Error Estimation for Fault Tolerance in Numerical Integration Solvers

Data corruption may arise from a wide variety of sources from aging hardware to ionizing radiation, and the risk of corruption increases with the computation scale. Corruptions may create failures, when execution crashes; or they may be silent, when the corruption remains undetected. In this seminar, we study solutions to failures and silent data corruptions for numerical integration solvers, which are particularly sensitive to corruptions. Numerical integration solvers are step-by-step methods that approximate the solution of a differential equation. Corruptions are not only propagated all along the resolution, but the solution could even diverge.

In numerical integration solvers, approximation error can be estimated at a low cost. We use these error estimates for three applications in fault tolerance.

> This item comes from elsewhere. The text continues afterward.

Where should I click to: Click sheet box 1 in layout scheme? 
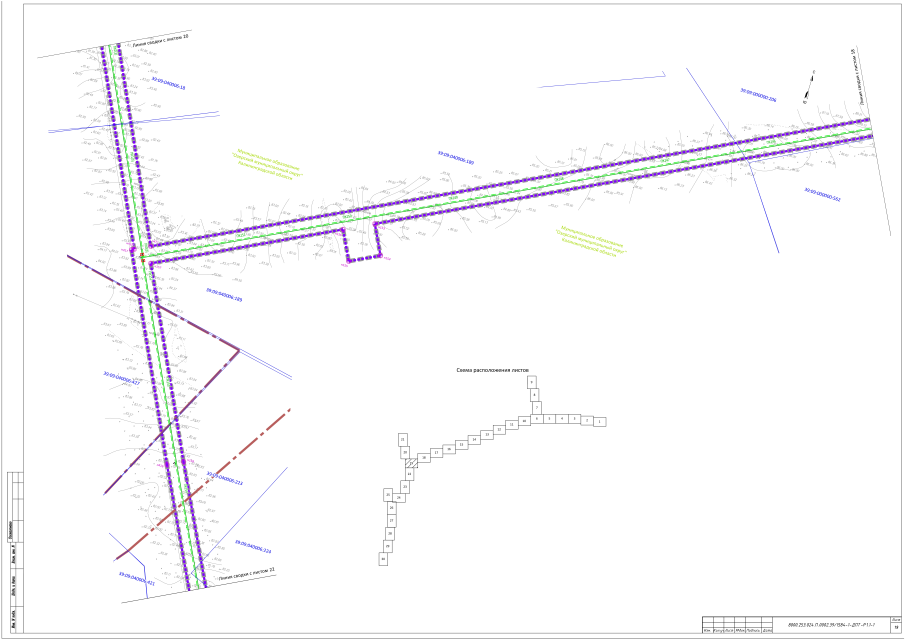click(599, 422)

Concerning silent data corruptions, I will demonstrate a new lightweight detector for solvers with a fixed integration step size. We mathematically showed that all corruptions affecting the accuracy of a simulation are detected by our method.

Solvers with a variable integration size can naturally reject silent data corruptions during the selection of the next integration size. I will show that this mechanism alone can miss too many corruptions, but we developed a mechanism to improve it.

Concerning failures, the classic checkpointing-restart mechanism can be a bottleneck because of data movement costs. Lossy compression constitutes a promising solution, because it reduces IO bandwidth needs. However, it is unclear what level of error from lossy compression is acceptable for a give application. Using the error estimates determined above from integration solvers is one possible way to guarantee that the compression loss is no worse than the error of the solver.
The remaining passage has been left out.